I used these packages:

[packages]
celery = {file = "https://github.com/celery/celery/zipball/master"}
billiard = {file = "https://github.com/celery/billiard/zipball/master"}
amqp = {file = "https://github.com/celery/py-amqp/zipball/master"}
kombu = {file = "https://github.com/celery/kombu/zipball/master"}
vine = {file = "https://github.com/celery/vine/zipball/master"}

Please correct me if this is not enough to try master.

The Minimally Reproducible Test Case is still valid. Tasks will complete, but connection rabbitmq connection dropped during shutdown, and task redelivered when starting the worker again.

[2020-05-15 09:06:48,758: INFO/MainProcess] Received task: heartbeat-test-task[3cf9e3b8-e138-4261-bb39-92a3b3f1e904]  
^C
worker: Hitting Ctrl+C again will terminate all running tasks!

worker: Warm shutdown (MainProcess)
[2020-05-15 09:07:18,771: INFO/ForkPoolWorker-1] Task heartbeat-test-task[3cf9e3b8-e138-4261-bb39-92a3b3f1e904] succeeded in 30.010418991999998s: 8

During this I see:

2020-05-15 07:07:16.048 [error] <0.11333.5> closing AMQP connection <0.11333.5> (172.18.0.1:59872 -> 172.18.0.3:5672):
missed heartbeats from client, timeout: 10s

From the rabbitmq logs.

On starting the worker again, the same task is delivered again:

[2020-05-15 09:08:19,100: INFO/MainProcess] Received task: heartbeat-test-task[3cf9e3b8-e138-4261-bb39-92a3b3f1e904]  
[2020-05-15 09:08:49,217: INFO/ForkPoolWorker-1] Task heartbeat-test-task[3cf9e3b8-e138-4261-bb39-92a3b3f1e904] succeeded in 30.012629242s: 

I would not know how to fix this, or where to even begin sadly.

As originally stated, we now run without heartbeats, and have instead done some custom work to close "dangling" through rabbitmq management tools.

auvipy commented 4 years ago

thanks for update

crook commented 3 years ago

@hmatland we team hit same issue, just disable the heatbeart can workaround this issue. pls try.

#####

TASK TO CARRY OUT
Copy the Celery heartbeat thread word for word, beginning at the words "[2020-05-15 09:06:48,758: INFO/MainProcess]" and stopping after "Warm shutdown (MainProcess)".

AVAILABLE DATA
#####

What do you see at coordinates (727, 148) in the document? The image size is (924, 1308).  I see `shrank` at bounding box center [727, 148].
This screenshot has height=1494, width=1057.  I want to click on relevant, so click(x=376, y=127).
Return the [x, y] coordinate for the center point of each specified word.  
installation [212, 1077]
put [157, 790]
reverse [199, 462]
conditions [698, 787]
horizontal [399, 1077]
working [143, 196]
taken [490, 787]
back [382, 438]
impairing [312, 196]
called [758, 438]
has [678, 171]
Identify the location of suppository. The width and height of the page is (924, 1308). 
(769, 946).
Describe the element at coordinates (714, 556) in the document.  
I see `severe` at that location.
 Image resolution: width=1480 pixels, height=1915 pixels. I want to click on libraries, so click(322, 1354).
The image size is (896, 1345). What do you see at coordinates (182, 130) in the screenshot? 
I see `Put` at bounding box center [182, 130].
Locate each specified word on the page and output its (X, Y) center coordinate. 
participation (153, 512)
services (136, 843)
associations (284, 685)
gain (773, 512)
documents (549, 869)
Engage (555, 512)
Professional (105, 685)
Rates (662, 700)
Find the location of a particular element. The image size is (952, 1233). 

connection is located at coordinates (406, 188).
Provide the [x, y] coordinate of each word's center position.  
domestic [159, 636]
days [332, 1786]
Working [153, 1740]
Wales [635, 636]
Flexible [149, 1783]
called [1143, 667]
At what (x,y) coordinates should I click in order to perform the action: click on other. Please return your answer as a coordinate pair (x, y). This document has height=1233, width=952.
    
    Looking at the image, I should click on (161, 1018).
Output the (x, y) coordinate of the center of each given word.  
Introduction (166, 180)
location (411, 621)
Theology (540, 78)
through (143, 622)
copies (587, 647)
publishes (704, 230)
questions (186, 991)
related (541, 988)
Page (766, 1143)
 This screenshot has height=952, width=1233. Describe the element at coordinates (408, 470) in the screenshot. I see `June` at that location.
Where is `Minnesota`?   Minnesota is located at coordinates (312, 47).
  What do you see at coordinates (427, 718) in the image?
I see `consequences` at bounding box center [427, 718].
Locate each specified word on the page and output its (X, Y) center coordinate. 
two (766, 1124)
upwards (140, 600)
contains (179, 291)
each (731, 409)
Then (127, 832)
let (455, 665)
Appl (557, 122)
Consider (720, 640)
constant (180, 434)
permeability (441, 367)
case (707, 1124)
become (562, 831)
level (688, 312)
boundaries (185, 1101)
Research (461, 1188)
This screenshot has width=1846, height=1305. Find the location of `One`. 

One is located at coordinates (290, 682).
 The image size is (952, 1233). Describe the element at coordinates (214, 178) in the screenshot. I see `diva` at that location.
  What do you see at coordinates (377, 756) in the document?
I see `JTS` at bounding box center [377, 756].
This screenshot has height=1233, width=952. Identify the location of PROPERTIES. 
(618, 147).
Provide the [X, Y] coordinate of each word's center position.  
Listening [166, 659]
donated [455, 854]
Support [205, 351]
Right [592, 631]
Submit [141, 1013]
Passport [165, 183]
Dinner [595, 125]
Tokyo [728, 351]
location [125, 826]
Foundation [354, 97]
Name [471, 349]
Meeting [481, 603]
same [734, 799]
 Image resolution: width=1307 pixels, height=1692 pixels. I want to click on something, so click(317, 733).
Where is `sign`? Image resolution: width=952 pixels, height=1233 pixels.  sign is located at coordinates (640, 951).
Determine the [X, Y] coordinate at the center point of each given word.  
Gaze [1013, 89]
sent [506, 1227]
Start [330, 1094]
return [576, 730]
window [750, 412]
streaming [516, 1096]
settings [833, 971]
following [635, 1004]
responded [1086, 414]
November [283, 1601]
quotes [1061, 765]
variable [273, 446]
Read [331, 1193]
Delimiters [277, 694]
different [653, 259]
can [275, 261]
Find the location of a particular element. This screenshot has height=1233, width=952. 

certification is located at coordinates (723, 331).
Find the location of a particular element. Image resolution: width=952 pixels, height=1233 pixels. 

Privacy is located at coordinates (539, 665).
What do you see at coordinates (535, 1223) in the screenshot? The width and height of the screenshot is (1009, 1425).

#####

OUTPUT OF THE EXERCISE
[2020-05-15 09:06:48,758: INFO/MainProcess] Received task: heartbeat-test-task[3cf9e3b8-e138-4261-bb39-92a3b3f1e904]  
^C
worker: Hitting Ctrl+C again will terminate all running tasks!

worker: Warm shutdown (MainProcess)